- 本文
+++

テレビ局にいたころから 一貫した私のスタンス それは「テーマに寄り添うこと」

Vol.62
映画監督 海南友子(Tomoko Kana)氏
 
『“Beautiful Islands”(ビューティフル アイランズ)』という、とてもきれいな映像で、深刻な環境問題を告発した異色作が公開されました。監督・プロデューサー・編集をひとりで担ったのが、海南友子さんです。 海南さんは元・NHK報道局勤務という経歴を持つ映画監督、映像作家です。作品は、環境問題をメッセージしていながら、なぜかその土地に生きる人々に心動かされてしまう不思議な映像作品。観る人の誰もが心のどこかに忘れ得ない記憶を残すであろう素晴らしい映画です。とにかく、お話を聞いてきました。

+++

- データ一覧
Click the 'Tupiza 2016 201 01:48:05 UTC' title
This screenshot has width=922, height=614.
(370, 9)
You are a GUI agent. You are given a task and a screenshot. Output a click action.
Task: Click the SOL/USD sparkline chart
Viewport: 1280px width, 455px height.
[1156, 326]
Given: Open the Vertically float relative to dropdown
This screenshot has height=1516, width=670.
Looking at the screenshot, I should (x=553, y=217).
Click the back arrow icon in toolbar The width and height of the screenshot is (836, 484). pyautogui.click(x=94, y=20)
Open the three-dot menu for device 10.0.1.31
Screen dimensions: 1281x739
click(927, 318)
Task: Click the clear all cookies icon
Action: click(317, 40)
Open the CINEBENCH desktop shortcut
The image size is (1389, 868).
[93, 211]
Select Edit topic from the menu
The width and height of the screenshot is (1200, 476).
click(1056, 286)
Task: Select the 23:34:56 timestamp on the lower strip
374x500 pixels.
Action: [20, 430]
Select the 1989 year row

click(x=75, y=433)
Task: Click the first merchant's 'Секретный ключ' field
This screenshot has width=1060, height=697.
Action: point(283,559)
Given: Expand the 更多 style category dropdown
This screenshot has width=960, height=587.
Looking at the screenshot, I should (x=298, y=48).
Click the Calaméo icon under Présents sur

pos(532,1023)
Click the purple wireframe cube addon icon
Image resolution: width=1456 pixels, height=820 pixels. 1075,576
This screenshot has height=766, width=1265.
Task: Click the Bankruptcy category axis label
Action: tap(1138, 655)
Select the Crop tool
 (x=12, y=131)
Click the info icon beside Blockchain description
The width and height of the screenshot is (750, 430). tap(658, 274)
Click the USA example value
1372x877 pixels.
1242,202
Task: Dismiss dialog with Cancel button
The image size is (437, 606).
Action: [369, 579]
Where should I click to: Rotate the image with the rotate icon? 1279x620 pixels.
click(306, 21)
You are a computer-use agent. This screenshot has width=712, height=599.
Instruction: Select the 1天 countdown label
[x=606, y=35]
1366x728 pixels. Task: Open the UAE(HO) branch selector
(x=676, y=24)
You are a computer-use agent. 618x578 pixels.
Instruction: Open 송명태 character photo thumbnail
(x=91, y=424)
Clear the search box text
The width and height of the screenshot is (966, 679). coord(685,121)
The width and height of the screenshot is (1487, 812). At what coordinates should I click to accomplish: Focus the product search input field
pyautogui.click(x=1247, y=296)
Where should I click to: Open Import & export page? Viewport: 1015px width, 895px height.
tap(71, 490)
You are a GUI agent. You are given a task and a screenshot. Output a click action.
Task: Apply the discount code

+++

- 課題内容
- a) 海南友子氏の紹介記事によると、『Beautiful Islands』で海南氏がひとりで担った役割は何か。
- b) 海南友子氏の紹介記事を、最後の文の次から書き進めよ。

- 解答
- a) 監督・プロデューサー・編集をひとりで担った。

- b)
ツバル、ベネチア、シシマレフ島で起こっていること、 「起きる前の世界」を描いた、 『“Beautiful Islands”(ビューティフル アイランズ)」

ビューティフルアイランズ


恵比寿ガーデンシネマ他にて公開中
全国の公開情報はオフィシャルサイトまで
オフィシャルサイト http://www.beautiful-i.tv/

作品が完成し、公開された、今のお気持ちは?

『“Beautiful Islands”(ビューティフル アイランズ)』は、作品を発案した時にいだいたイメージにほぼ近いできあがりになりました。映像作品を手がけていると、すべてを納得して完成させることの大変さを痛感させられるものです。そういう意味で、とても満足しています。 これは、これまでに類型のない作品ですので、観てくださった方々からどんなリアクションがいただけるかを楽しみにしています。

ナレーションのないドキュメンタリーは、僕は初めてで、とても新鮮でした。加えて、映像が美しく、ツバル、ベネチア、シシマレフ島というロケ地の魅力に魅了されました。環境問題をメッセージする作品としては、かなり意欲的なアプローチですね。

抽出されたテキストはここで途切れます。